GRAHAM, Wash -- On Aug. 15, 2013 Sonya Statezni’s son Zachary never made it home.

“The last text message I got was three hours before the accident and it said, ‘Can I come by’?” said Statezni.

That night Zachary was hanging out with friends.  His mom admits he was drinking.

“There were so many bad choices made that night,” said Statezni.

Police say Zachary’s friend was behind the wheel in Graham, going more than 100 mph.  Zachary was in the back seat and the only one not buckled in.

“I was in bed and I could hear metal crumpling and glass breaking,” said neighbor Lori Jeffries.

Jeffries rushed outside and found Zachary lying in her flower bed.  He’s been thrown from the car.

“I felt for his pulse; there was no pulse.  I knew he was gone,” said Jeffries.

An examination of the car Zachary was riding in that night reveals a far too common scenario.  Although the Dodge Neon rolled over, the passenger compartment wasn’t crushed.  Zachary had ‘room to live’.

“It’s such a tragedy that all someone had to do was click a seat belt and that could have been prevented,” said Washington State Patrol  trooper Guy Gill.

“It’s taken months to come to term with the fact if he had been (buckled in), he quite possibly would have survived,” said Sonya Statezni.

What is ‘room to live’?  Cars are now built with survival in mind.  The front and rear ‘crumple zones’ absorb the impact and the cabin or ‘cage’ is reinforced to stay intact.  During a rollover the windshield will typically shatter and the doors may bend in, but the driver and passengers are left with ‘room to live’.

“Think of a front loader washing machine or dryer; you see that thing spinning around, the clothes in there tumbling around.  Someone in a vehicle can roll around just like that and if they’re not buckled in they can go out any opening.  It could be the sunroof, windshield or windows,” said Gill.

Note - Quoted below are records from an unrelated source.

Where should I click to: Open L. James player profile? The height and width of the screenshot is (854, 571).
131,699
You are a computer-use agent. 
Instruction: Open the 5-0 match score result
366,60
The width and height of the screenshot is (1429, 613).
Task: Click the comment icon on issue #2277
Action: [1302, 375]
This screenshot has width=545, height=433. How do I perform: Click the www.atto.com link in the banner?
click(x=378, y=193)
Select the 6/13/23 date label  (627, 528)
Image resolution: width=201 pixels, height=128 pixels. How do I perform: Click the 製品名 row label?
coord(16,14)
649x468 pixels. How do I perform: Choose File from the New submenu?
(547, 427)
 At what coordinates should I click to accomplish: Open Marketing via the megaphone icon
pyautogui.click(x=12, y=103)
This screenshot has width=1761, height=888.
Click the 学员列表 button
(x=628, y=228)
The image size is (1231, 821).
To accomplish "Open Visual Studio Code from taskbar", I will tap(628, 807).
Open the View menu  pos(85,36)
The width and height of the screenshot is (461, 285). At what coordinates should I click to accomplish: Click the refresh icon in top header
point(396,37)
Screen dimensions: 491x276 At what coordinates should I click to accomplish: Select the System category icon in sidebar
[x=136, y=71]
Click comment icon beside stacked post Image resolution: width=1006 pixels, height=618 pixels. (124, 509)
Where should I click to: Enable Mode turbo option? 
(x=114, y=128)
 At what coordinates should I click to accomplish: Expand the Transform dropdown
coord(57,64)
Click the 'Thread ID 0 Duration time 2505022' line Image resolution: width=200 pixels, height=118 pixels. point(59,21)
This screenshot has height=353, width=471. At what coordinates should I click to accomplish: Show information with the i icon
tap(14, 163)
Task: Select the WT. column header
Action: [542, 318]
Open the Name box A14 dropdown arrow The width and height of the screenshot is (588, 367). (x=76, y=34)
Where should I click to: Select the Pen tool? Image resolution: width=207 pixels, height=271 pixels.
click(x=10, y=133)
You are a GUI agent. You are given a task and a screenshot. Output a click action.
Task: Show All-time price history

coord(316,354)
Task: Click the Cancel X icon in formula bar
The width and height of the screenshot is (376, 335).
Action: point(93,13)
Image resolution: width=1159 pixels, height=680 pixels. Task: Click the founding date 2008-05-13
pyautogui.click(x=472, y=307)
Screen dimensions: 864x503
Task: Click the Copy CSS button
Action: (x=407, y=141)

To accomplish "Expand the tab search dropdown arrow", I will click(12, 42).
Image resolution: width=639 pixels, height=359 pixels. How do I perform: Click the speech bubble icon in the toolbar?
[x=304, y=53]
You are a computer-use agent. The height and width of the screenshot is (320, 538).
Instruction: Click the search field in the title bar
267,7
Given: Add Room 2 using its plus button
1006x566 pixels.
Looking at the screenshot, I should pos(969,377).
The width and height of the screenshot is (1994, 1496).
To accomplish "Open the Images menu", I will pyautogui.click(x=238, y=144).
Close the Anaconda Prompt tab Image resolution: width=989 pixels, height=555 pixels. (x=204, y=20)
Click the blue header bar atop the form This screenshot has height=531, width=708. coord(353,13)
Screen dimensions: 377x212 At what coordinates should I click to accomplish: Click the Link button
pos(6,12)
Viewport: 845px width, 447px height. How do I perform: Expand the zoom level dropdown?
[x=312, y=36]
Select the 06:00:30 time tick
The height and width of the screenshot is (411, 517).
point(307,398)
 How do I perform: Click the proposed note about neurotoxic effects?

Statistics from the Washington Traffic Safety Commission show nearly 97% of people buckle up in Washington state.  Numbers show seatbelts save lives.  Figures from 2012 show 263 people died in car crashes and 102 weren’t wearing their seatbelts.

A seatbelt meant the difference between life and death for Nicholas Lang of Yakima.

“The coma was about a full month and a half.  I suffered a traumatic brain injury on both sides,” said Lang.

When he was 20, a truck T-boned Nicholas' car.

“The front grill of the pickup that hit us made direct contact to my left temple and shattered my skull,” said Lang.  “It was so obvious that if either of us was not buckled up, it would have been a fatal accident.”

It only takes a second.  The absence of that one simple act by her son Zachary last summer is something Sonya still struggles with today.

“It’s just so hard. I don’t want anyone else to be going through this because it’s forever,” said Statezni.

Zachary had room to live if he had only made the choice.

“The truth of it is Zachary is gone.  He died.  If I can encourage anybody, please listen to me now.  Wear a seatbelt,” said Statezni.